The problem with slow convergence in the presence of multiple roots persists even when the roots are merely _close_ to one another. If your rootfinder starts far enough away from two close roots, convergence is just as slow as if they were repeated roots.
Given p(x), what you really want is a "fuzzy" fgcd(p(x),p'(x)), such that the remainder of the division quotient(p(x),fgcd(p(x),p'(x))) is "small", and you can use this quotient to get close approximations to the non-"repeated" roots.
Once you've found good approximations to the non-"repeated" roots, you can then zoom in on the close roots by dividing out the non-"repeated" roots.
I.e., you look at the rational function p(x)/(x-nr1)/(x-nr2)/(x-nr3)..., where nr1, nr2, nr3 are non-repeated roots.
None of these roots will yet be high precision. But once you have a isolated/separated the roots into regions, you can now "polish" the roots to high precision by Newton iterations. These Newton iterations will converge quadratically _if you have previously separated the roots_, i.e., you have your approximation to a high enough precision that it is no longer close to any other root.
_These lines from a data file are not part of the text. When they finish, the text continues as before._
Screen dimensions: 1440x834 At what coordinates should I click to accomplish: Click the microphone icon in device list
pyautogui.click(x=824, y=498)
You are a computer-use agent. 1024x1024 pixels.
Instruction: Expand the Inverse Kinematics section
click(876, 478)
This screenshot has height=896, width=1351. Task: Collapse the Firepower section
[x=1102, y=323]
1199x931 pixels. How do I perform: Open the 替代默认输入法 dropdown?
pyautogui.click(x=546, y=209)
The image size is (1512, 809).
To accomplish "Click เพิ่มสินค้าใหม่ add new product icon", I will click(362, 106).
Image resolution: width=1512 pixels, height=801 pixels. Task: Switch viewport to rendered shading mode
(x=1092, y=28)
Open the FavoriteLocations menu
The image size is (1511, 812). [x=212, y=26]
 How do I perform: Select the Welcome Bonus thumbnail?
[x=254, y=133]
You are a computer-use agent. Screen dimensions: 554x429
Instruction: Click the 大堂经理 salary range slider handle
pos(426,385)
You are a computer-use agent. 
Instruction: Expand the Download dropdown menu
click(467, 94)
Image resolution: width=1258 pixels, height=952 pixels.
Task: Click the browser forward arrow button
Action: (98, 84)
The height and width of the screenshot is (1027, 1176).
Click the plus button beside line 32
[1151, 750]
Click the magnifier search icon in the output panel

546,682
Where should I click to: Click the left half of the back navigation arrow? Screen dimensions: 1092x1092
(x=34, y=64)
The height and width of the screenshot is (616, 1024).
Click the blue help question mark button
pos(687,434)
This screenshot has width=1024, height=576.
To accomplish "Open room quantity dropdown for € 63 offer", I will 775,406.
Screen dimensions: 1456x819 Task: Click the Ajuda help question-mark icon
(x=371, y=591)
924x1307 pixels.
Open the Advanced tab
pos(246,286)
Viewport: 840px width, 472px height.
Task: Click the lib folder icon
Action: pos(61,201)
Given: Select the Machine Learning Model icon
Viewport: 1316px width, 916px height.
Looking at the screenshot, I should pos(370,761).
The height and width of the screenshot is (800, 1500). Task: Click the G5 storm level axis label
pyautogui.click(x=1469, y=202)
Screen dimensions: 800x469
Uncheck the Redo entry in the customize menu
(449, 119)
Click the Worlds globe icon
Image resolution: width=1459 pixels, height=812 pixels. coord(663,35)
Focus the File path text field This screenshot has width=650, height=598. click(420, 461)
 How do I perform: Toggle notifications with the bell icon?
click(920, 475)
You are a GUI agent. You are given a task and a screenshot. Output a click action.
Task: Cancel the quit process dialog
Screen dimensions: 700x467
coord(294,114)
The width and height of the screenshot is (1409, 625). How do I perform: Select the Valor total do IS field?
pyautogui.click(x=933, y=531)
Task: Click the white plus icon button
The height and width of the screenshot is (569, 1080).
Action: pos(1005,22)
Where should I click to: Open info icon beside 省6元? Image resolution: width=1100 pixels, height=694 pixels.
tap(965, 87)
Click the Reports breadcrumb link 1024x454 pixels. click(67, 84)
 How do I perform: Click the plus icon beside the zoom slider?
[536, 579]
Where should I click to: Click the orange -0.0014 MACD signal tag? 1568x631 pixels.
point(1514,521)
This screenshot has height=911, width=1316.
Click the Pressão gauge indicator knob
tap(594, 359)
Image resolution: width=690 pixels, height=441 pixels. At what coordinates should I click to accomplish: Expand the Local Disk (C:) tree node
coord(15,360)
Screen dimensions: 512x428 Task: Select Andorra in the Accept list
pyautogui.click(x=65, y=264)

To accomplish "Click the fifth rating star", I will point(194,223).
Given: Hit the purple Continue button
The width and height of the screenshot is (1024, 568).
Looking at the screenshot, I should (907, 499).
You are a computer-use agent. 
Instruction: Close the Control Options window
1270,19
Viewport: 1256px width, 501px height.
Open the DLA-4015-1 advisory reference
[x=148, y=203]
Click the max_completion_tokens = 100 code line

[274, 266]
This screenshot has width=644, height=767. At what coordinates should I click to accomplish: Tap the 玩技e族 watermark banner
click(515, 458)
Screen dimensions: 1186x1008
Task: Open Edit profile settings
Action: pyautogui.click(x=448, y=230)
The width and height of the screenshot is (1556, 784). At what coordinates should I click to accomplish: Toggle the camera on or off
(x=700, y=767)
At 08:18 PM 1/9/2013, Richard Fateman wrote:
Looked at it this way, a polynomial p(x) either has exact multiple roots or not. The test is easy. If p(x) and p'(x), its derivative
>wrt x have no common factors then it has no multiple roots. So compute gcd(p,p').
>
>If the gcd is 1, then you (and you can tell your root-finder program) that there are NO multiple roots. (Oh, if gcd is not 1, it
>tells you a polynomial whose roots have multiplicity >1; you can divide out by this ,etc.)
>
>Now once you have decided there are no multiple roots, you can use a floating point program like allroots or bfallroots to
>find the roots. Any rational or integer coefficients may be converted to floats. I suppose that conversion could produce
>a situation with multiple roots, and that would be distressing. So I'm not sure how to entirely fix up the design.